§ **EXTRACTED TEXT**
— start —
When it's US-2-US, you are going to be associating this with something more
real. I have no idea if it'll be associated positively or negatively .

------
siavosh
It will be interesting to see if the delinquency/default rate of domestic
loans is less than or greater than international micro-loans which are
reported to be at only about 2%

------
Mistone
they should partner with YCom or setup a secondary market for folks that didn
fit the niche focus of Ycom, so young startups can get cash from a broad
community. maybe its a whole separate biz concept loosely modeled after YC and
Kiva.

------
roblocop
I've been lending to Kiva for the past two years, and for me, it's been a
fulfilling experience. I think I definitely feel a connection to the people
I'm lending to through reading their stories and knowing what my loan is going
towards. Now that it's open to US small businesses, I thought I would be on
the bandwagon since there's a lot of need just on our front doorsteps.
— end —
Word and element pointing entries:
— start —
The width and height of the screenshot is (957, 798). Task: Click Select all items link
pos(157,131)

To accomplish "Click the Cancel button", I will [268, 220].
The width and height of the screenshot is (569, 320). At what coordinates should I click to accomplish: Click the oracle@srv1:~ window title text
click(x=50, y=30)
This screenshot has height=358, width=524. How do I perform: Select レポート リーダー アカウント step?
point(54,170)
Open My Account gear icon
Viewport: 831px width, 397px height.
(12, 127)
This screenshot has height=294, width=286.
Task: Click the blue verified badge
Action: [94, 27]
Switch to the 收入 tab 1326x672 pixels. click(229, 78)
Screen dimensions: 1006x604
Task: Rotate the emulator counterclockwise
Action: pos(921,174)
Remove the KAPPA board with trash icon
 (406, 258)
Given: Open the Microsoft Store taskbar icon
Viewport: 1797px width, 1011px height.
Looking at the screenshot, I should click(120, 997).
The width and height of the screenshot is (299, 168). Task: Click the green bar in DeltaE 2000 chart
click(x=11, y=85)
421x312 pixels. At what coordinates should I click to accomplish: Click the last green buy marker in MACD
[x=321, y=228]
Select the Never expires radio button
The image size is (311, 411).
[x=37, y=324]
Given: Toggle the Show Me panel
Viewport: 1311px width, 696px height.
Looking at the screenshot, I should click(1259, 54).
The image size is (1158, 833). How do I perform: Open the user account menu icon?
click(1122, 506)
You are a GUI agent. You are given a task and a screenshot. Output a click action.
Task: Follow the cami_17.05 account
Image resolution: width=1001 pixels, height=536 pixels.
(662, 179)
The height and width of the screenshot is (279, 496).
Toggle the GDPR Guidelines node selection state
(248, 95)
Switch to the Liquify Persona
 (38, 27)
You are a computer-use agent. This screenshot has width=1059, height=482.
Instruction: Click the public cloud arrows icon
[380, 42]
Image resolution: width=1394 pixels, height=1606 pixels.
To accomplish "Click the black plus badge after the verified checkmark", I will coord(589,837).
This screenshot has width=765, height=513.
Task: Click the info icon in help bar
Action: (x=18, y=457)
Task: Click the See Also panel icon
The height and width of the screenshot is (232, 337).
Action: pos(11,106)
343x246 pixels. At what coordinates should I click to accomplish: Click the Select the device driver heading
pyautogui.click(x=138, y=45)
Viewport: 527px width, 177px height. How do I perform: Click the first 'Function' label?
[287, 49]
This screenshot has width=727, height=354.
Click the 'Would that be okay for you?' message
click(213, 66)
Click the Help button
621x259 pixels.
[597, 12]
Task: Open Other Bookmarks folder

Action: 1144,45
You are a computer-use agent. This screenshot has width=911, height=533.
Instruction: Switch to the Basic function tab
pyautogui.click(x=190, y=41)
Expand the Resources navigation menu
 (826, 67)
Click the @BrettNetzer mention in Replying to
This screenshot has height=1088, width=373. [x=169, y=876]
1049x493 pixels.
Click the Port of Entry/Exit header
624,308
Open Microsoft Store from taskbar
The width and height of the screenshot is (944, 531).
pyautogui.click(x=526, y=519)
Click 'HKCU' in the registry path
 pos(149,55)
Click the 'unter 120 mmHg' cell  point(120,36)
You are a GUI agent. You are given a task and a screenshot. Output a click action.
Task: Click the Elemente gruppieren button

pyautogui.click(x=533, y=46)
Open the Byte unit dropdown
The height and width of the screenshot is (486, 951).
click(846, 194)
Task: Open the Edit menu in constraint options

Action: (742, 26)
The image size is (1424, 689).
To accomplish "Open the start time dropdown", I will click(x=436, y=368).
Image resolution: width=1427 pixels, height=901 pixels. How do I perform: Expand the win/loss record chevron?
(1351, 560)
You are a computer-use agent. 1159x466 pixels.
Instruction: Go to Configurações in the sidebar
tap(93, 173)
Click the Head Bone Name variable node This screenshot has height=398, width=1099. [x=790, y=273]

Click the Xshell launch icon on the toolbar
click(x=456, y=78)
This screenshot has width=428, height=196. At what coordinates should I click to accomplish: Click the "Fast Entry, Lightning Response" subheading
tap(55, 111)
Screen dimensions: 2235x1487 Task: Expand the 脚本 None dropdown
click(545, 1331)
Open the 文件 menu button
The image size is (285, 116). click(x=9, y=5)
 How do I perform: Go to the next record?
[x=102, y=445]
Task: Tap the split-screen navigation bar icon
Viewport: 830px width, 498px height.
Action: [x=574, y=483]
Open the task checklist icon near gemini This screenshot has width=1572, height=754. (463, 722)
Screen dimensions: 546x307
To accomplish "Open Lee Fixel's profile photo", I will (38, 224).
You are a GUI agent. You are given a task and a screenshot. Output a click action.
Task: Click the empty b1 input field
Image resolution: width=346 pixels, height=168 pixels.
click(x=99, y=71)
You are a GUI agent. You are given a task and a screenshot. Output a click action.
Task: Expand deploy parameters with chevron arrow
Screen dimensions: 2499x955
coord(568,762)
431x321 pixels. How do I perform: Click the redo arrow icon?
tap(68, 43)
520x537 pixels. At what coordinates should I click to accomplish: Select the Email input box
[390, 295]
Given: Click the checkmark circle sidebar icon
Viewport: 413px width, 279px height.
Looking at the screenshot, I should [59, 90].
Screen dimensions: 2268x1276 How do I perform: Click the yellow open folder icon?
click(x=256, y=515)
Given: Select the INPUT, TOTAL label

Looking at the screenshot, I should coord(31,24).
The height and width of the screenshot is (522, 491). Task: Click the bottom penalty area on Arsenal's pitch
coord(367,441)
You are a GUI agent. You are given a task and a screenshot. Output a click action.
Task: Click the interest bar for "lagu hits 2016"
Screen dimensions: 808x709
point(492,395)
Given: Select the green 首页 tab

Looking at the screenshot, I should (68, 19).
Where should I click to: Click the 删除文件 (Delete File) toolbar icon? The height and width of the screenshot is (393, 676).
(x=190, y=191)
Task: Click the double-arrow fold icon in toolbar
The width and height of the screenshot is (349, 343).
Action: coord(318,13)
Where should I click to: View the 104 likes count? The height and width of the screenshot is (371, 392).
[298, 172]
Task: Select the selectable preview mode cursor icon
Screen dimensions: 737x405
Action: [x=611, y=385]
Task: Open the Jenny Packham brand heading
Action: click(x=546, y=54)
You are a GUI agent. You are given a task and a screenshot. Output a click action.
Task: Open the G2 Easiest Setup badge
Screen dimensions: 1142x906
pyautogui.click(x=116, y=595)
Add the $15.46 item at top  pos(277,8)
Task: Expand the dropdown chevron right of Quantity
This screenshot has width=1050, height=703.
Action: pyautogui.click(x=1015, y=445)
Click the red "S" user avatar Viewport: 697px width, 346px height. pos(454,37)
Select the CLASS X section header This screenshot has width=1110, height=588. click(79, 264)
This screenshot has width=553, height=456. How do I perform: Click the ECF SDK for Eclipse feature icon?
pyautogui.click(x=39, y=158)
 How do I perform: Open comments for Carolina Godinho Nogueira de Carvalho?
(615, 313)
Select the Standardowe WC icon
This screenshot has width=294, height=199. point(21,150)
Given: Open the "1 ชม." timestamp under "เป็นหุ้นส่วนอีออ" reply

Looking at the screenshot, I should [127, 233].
— end —
§ **TO DO**
(1) In the Kiva discussion, why does roblocop plan to lend to US small businesses? Answer in one to three sentences.
(2) Please return every line of the entries that contains the word "chevron".

§ **RESULTS**
(1) roblocop points to the great deal of need right on our own front doorsteps. Since Kiva is now open to US small businesses, roblocop expects to join the bandwagon.

(2)
Image resolution: width=1427 pixels, height=901 pixels. How do I perform: Expand the win/loss record chevron?
Task: Expand deploy parameters with chevron arrow
Task: Expand the dropdown chevron right of Quantity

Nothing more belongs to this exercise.